The Connexus Top Ten List for Securing a Comfortable Retirement
1) Compare Assets Versus Liabilities. Assets include possessions of value, such as cash, real estate and investments. They also include items such as IRAs and, if you’re a homeowner, your home’s current value. Liabilities are debts and legal obligations and can include mortgage and car payments, credit card debt, and insurance payments.
2) Pay Down Debt. In a perfect world, aspire to head into retirement with zero debt. Pay off debt with higher interest rates first, and your mortgage last, since that probably has the lowest rate. The lower your debt, the more power you have over building your wealth.
3) Evaluate Life Insurance Needs. Are you under-insured? That depends on individual circumstances. Many experts recommend purchasing life insurance 7 to 10 times your current annual income.
4) Consider Long-Term Care Insurance. Long-term care insurance pays for extended care; it can assist with a comfortable lifestyle without expending retirement savings on medical care. Just like other types of insurance, it varies in price and benefits.
5) Review Your Estate Plan. It’s imperative to possess an updated will, power of attorney, and advanced medical directive. To ensure your wishes are carried out, these documents will provide instructions stating who, what, and when someone is to receive something of yours – all with the least amount paid in fees and taxes.
Consider this from estateplanning.com:
- A will provides instructions but does not avoid probate.
- Jointly-owned property and assets that let you name a beneficiary are not controlled by your will. These types of assets usually transfer to the new owner or beneficiary without probate.
- A revocable living trust is preferred by many professionals. It can avoid probate at death, prevent court control of assets at incapacity, bring all assets together into one plan, provide maximum privacy, is valid in every state, and can be changed at any time.

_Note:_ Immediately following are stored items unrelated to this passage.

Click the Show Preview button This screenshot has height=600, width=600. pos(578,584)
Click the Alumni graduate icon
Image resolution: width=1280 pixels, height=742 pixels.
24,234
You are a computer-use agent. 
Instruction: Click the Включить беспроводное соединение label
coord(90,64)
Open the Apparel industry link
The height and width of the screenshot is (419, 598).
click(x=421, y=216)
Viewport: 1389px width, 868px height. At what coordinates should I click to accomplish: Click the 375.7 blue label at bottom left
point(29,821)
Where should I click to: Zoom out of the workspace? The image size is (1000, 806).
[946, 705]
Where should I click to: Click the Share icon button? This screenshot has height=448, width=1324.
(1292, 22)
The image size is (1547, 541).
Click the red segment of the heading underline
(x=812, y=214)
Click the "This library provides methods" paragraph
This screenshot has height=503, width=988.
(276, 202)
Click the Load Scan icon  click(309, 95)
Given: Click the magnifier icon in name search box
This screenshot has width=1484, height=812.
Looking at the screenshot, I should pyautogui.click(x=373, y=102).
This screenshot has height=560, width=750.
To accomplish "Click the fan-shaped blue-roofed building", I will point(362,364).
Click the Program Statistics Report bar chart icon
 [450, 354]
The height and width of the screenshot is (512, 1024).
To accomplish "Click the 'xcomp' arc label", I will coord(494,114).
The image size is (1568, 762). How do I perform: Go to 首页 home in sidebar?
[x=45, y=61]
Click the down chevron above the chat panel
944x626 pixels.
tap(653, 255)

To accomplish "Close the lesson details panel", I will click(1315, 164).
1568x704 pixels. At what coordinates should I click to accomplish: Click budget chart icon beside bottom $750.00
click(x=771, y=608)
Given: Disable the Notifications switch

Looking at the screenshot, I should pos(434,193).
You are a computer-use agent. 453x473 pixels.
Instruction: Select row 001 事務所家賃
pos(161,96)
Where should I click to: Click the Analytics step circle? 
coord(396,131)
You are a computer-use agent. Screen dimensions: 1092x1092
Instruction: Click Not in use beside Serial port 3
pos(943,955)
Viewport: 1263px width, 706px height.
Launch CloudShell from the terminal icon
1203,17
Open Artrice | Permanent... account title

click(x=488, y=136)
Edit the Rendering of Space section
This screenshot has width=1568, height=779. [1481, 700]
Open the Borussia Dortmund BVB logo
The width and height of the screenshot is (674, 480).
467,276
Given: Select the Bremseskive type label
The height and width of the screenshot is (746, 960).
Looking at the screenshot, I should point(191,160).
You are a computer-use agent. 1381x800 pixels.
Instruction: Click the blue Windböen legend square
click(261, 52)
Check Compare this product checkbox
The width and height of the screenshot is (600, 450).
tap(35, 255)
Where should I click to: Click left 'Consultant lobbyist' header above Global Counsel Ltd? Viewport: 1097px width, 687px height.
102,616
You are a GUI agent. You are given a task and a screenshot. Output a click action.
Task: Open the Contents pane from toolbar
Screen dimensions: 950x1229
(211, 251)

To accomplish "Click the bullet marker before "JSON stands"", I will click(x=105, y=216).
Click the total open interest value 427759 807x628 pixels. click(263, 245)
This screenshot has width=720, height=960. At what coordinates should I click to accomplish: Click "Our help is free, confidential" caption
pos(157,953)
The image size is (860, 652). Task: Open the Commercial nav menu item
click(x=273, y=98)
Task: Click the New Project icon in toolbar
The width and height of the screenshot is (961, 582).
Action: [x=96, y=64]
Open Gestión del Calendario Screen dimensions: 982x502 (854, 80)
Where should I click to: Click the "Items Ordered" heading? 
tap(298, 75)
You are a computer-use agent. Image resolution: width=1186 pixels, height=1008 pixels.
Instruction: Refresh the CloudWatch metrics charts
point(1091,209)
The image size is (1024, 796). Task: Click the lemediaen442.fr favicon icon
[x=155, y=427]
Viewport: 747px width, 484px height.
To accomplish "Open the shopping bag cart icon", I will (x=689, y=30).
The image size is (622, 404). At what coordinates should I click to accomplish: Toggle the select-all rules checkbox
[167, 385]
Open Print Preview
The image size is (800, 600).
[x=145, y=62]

6) Write A Financial Plan. Sit down with a Connexus professional and plan your retirement goals. Analyze needs versus wants. We’ll help you to list the basics, first. Then you can prioritize luxuries (like hobbies, eating out, and travel). And start saving early… financial advisors recommend saving 10 percent of your gross salary for retirement.
7) Prepare Your Retirement Budget. Six months before you retire, calculate your monthly expenses. Realize that some costs may go down, such as food, fuel, and clothes; and others may increase, like medical coverage and travel expenses. Adjust your budget to accommodate for these changes.
Consider this from eHow.com:
- Think about changes that will impact your budget, both positively and negatively.
- Decide how much money you need to live comfortably. Don’t use your present salary as a guideline. Instead, think about the lifestyle you would like to have after you retire.
- Think about payments or debts you will no longer have after retirement and plan your budget accordingly.
- Plan for a long retirement – at least 20 years.
- Take taxes and inflation into consideration.
- Start your plan as early as possible; re-evaluate within five years of retirement.
8) Decide How You Want To Live During Retirement. Envision the first six months of retired life. What will you be doing? It’s hard to imagine, but many people become bored after they stop work. You may decide to go back to school or start a new career, even on a part-time capacity. Consider interests, leisure, volunteer work, or activities that could impact your retirement funds. Finally, what do you need to flourish and grow? And, how much will it cost?
9) Bolster Cash Reserves. Consider opening up a line-of-credit to increase your cash reserves to cover at least six months of living expenses. Most workers should keep 3 to 6 months’ worth of living expenses in an emergency fund. According to U.S. News, you will need an even larger reserve after you retire. If you’re drawing income from retirement funds, keep enough money liquid to cover at least a year’s worth of expenditures.
10) Evaluate Sources Of Income. Review your strategy on what money to tap into first; typically it’s non-qualified money, such as money markets and savings accounts; tax-deferred funds second, like IRAs and 401(k) accounts; and, finally tax-free accounts, like municipal bonds. One of our financial advisors can help determine what makes sense. We can also help you to assess your risk tolerance and recommend strategies that will meet income needs during retirement.